Des dizaines de millions d’euros de dotations publiques détournées ?

De l’autre côté, les deux « lanceurs d’alerte » ne peuvent être que déçus de constater que le rapport sur lequel se base ce signalement ne sera pas rendu public. En effet, en même temps qu’elle annonçait cette plainte, Brigitte Bourguignon expliquait que les conclusions de l’enquête menée par l’Inspection Générale des Affaires Sociales (IGAS) et l’Inspection Générale des Finances (IGF) à la demande du gouvernement ne seront pas publiées en raison du « secret des affaires ». Le 11 mars dernier, son ministre de tutelle Olivier Véran avait pourtant promis qu’il publierait la totalité du rapport « à l’exception de ce qui est couvert par le secret des affaires ». « Cette notion de secret des affaires se fait au détriment de l’intérêt général et au service d’un groupe privé » regrette Victor Castanet.

En l’absence de publication du rapport, il faudra donc se contenter des commentaires épars de la ministre Brigitte Bourguignon et du pré-rapport que le journal Le Monde a pu se procurer. L’enquête de l’IGAS et de l’IGF confirme en partie les accusations de Victor Castanet sur un « système Orpea », c’est-à-dire la recherche absolue du profit au détriment des résidents. Via des manœuvres comptables, le groupe Orpea, leader mondial des Ehpad, aurait ainsi détourné 20 millions d’euros de dotations publiques normalement destiné à l’embauche de personnels soignants entre 2017 et 2020. Orpea aurait également utilisé 50 millions de crédits publics pour financer des services « hôteliers » (repas, entretien des chambres…) qui doivent en principe être financés par des fonds privés. C’est sur ces éléments que repose la plainte des autorités, Brigitte Bourguignon ayant précisé que l’Etat demanderait « la restitution des dotations publiques non autorisées ».

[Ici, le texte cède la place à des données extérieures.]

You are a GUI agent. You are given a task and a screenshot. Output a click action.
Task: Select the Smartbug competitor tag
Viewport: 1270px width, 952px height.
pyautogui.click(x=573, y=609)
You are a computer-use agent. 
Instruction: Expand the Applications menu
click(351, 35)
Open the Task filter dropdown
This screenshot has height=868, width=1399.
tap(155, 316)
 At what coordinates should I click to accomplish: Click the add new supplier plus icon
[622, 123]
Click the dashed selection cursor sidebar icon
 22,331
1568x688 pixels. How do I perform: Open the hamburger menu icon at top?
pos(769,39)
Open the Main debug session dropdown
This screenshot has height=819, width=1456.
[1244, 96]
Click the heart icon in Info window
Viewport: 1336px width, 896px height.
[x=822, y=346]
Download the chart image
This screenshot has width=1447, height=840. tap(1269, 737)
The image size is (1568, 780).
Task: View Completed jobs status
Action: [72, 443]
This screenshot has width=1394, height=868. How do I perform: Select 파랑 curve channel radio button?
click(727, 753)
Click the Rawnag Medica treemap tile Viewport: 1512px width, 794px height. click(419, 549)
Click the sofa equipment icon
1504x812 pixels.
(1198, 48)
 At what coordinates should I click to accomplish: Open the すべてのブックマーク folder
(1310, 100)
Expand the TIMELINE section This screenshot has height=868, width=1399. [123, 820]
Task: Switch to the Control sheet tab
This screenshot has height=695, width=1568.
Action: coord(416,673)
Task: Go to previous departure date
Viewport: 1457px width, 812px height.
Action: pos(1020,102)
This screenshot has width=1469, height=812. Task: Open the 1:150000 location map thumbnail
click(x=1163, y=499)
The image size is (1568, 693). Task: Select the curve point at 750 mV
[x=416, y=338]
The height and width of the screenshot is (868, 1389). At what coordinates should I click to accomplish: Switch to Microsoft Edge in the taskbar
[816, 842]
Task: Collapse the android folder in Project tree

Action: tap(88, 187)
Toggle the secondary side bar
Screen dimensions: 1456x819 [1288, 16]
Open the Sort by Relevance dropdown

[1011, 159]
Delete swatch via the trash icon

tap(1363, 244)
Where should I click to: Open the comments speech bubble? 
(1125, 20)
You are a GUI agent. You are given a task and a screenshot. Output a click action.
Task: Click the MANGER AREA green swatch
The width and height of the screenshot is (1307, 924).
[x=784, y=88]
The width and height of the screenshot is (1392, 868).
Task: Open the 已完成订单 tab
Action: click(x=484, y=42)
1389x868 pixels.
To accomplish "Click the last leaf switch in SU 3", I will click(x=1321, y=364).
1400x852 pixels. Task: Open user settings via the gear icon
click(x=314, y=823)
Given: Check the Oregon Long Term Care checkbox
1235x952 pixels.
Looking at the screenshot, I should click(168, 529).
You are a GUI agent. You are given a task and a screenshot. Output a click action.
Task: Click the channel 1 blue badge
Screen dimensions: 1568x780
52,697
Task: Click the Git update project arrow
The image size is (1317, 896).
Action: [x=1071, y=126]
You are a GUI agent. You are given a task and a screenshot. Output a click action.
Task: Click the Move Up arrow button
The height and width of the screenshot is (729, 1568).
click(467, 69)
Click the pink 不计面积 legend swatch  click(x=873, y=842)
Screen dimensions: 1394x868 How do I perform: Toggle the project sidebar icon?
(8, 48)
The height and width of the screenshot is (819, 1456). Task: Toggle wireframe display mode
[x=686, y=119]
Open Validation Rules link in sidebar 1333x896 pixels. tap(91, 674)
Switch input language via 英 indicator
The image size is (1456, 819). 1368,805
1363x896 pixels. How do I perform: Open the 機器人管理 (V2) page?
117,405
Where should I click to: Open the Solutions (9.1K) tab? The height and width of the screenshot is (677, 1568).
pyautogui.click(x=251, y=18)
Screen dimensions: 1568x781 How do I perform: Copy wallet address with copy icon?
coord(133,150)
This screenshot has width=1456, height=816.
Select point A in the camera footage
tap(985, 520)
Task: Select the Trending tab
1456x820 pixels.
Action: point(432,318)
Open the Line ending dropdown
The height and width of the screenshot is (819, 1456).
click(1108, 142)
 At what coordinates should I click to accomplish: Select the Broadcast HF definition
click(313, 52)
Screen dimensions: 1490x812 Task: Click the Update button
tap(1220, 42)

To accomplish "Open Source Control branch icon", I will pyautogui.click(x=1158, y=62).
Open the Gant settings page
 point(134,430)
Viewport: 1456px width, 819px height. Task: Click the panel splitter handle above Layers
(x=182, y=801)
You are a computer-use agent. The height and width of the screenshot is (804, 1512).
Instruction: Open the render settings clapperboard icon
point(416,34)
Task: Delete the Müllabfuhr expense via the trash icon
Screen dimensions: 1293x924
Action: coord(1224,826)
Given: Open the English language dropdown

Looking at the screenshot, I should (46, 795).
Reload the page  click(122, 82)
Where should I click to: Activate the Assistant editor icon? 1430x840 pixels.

Le PDG d’Orpea présente ses excuses

Le rapport confirme également les accusations portées contre Orpea sur une mauvaise prise en charge des résidents, bien que le signalement fait au procureur de la République ne porte (pour le moment) pas sur ces faits. L’enquête administrative souligne ainsi pêlemêle le manque d’hygiène, la négligence dans le suivi bucco-dentaire, la faiblesse de l’encadrement médical, la carence dans les repas… Une prise en charge médiocre due à un manque de personnel, même si on peut souligner, à la décharge d’Orpea, qu’elle ne fait pas moins bien que ses concurrents en cette matière. Ainsi, 18 % des Ehpad gérés par le groupe ne comptent pas de médecin coordinateur, contre 20 % de moyenne national et son taux d’encadrement en personnel est proche de celui de son principal concurrent Korian.

Philippe Charrier, PDG d’Orpea, a immédiatement réagit à la décision de l’Etat de saisir la justice. Ce samedi, il a déclaré « regretter que le rapport ne soit ni rendu public, ni mis à disposition des parties prenantes » car « il permet de conclure qu’il n’y a pas chez Orpea de système organisé qui aboutirait à de la maltraitance » estime-t-il. Bien qu’il rejette donc les accusations portées contre sa société, il a tenu « à présenter ses excuses les plus sincères aux résidents et aux familles au nom d’Orpea ».